Automate lifts. A few bariatric ambulances have automatic lifts, so why can’t we do this for a ramp or lift system for every ambulance? For example, let’s consider ramps, platforms and a stretcher that can load itself.

Remember your human cargo. I believe we need four-door cabs. More than half the time one of the ambulances in my system rolls, it has more than two people in it. Regardless of who it is, whether it’s students, interns, observers or physician fellows, somebody always has to sit in the back. This is one of the worst places to be in a collision, even when we think all dangerous objects are safely secured in place. Being safely belted into a cab that has had to meet federal motor vehicle safety standards is always better than being “in the box” that doesn’t currently have to meet the same crash worthiness testing as the cab/chassis.

Consider the mid-motor chassis. Wake County EMS has had recent experiences with medium-duty trucks, and we found those trucks to be lacking in ride quality and reliability. Some fleet managers believe the Isuzu, Iveco and other blunt-nosed, mid-mount chassis are the most reliable and easy to maintain. They also permit the four-door cab without making the ambulance impossibly long. You can see these vehicles all over most cities because they’re popular with a variety of service companies. Their chassis are also light enough to carry an ambulance, without the spine-jarring impact of today’s 24,000-pound medium-truck chassis.

How to Make the Transformation
If we stretch our imaginations, we might consider a transformational vehicle that could be driven around configured in a small, efficient, aerodynamic package and could reconfigure itself on demand. It could reconfigure itself as a transport vehicle, a small clinic or some other related need. In the meantime, consider the following examples of ideas for the ambulance of the future.

Workflow engineering: A team of human factors and industrial engineers could look at workflow, layout and safety in the common ambulance environments that exist today.
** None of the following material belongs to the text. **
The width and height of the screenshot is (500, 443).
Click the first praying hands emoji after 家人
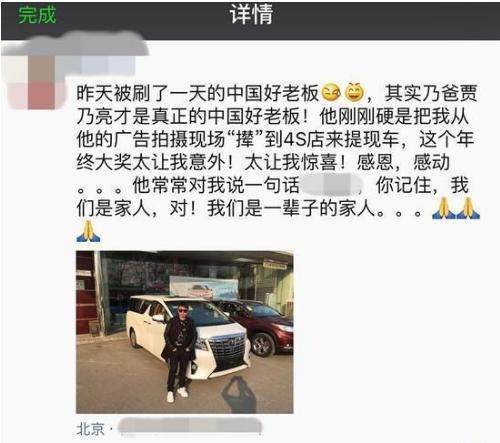(444, 208)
These varied environments include inter-facility, recumbent transfer, the 9-1-1-emergency response, critical care, and community paramedicine treat and release environments. These engineers could use their expertise to help us design workflows without the distraction of historical precedent.
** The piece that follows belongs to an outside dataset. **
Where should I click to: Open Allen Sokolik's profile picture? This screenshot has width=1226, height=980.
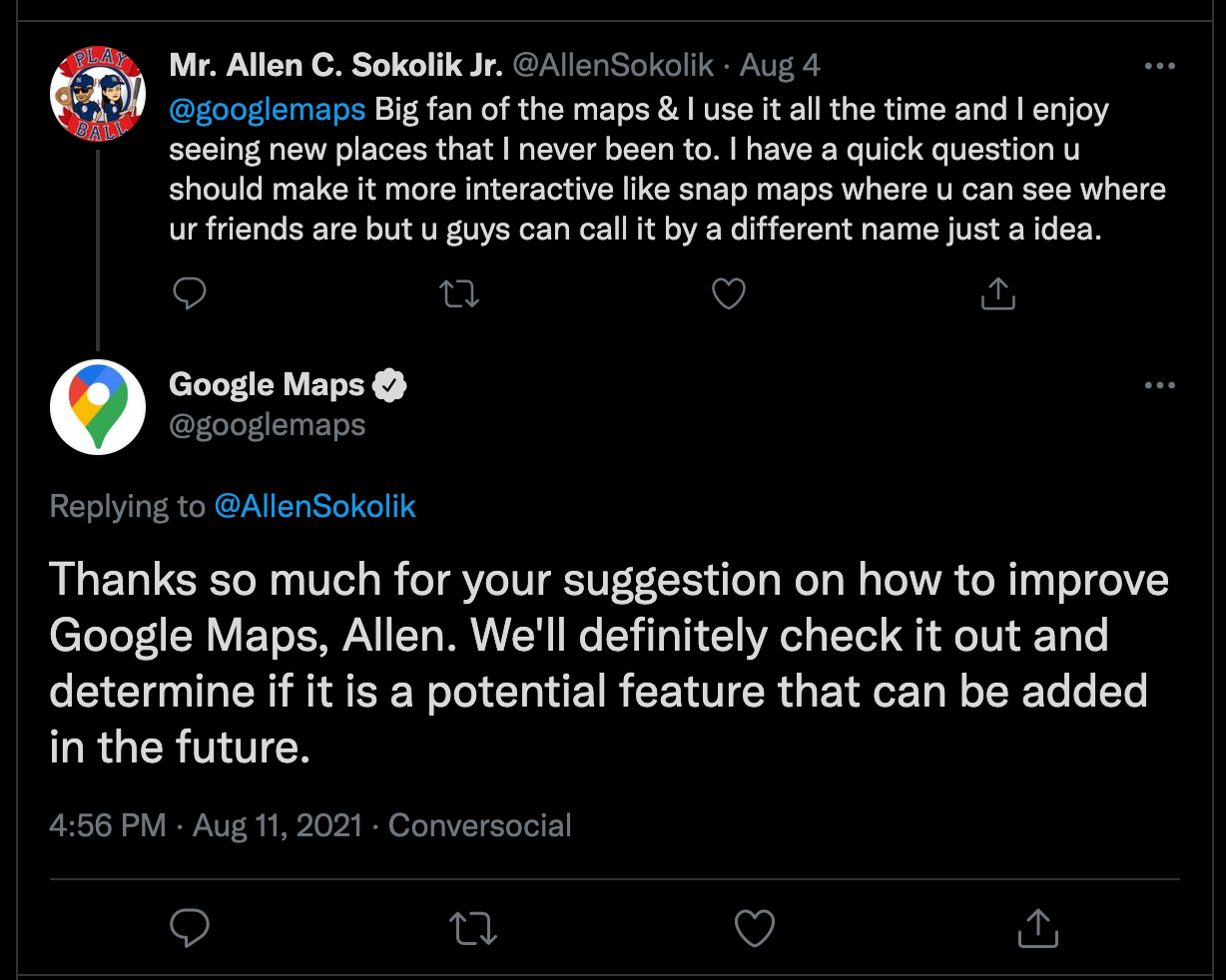(98, 93)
Focus on safety: Another group of engineers should conduct research and help us build safe vehicles that can withstand the forces that might kill the crews inside it. (No, I don’t think that a 20,000-pound static load test for the roof of the box is sufficient. I’ve never seen a water tank jump on top of an ambulance before, but I have seen many that were T-boned at intersections.)

Systematic design: Ambulances need to be designed as integrated systems instead of a series of products bolted together. Do we need all of those wires connecting the monitor to the patient? For example, you can send ECG data wirelessly. And although nobody has figured out how to wirelessly send defibrillation energy, how about an engineered solution that allows the monitor to be secured out of the way, with defibrillation cables built into the vehicle? If all the physiological data were available on a wall-mounted screen, or a heads-up display, one of the dozen 25-pound missiles in the patient compartment could be eliminated.
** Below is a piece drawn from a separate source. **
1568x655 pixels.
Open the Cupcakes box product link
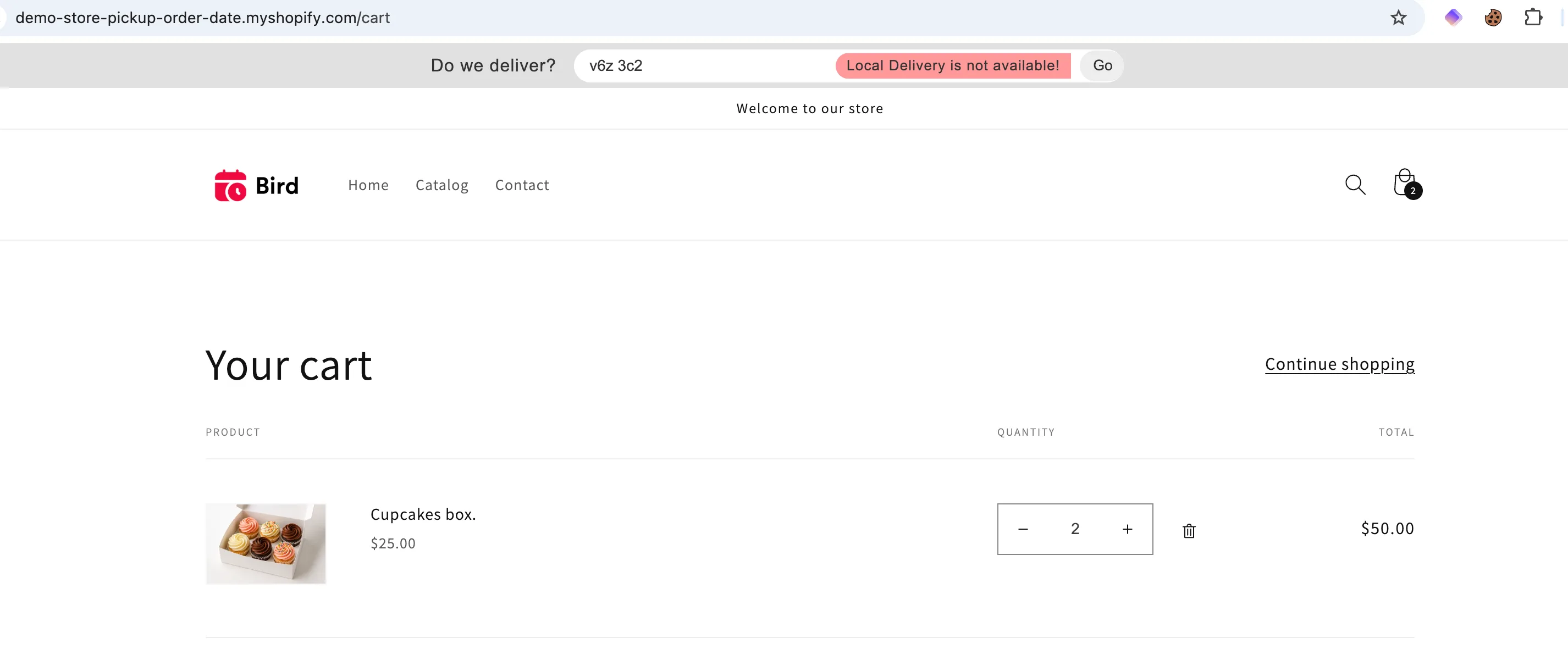pyautogui.click(x=422, y=514)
Device integration: It would be helpful to have multiple computers—physiological devices, lab and imaging devices, ePCR reporting and navigation systems—integrated into one device. In the future, we should have one computer that provides recordkeeping, communications, network connectivity, driver feedback and vehicle telematics. That same computer might do lab work and record vitals, being reliably networked.

Some of these might seem far off in the future, but a two-year project in the United Kingdom, called Healthcare on the Move, might be a positive first step the U.S. should consider. Funded by the government’s Engineering and Physical Sciences Research Council and involving the Royal College of Art, the program has prototyped a variety of vehicles that could change the face of mobile health care delivery. These vehicles include “leave behind” silicone walled patient treatment modules, seats with paramedic packs built in to them (to allow medics to step from the vehicle with their pack already loaded), ultra-thin wall-mounted monitors, and all-wheel drive, off-road capability.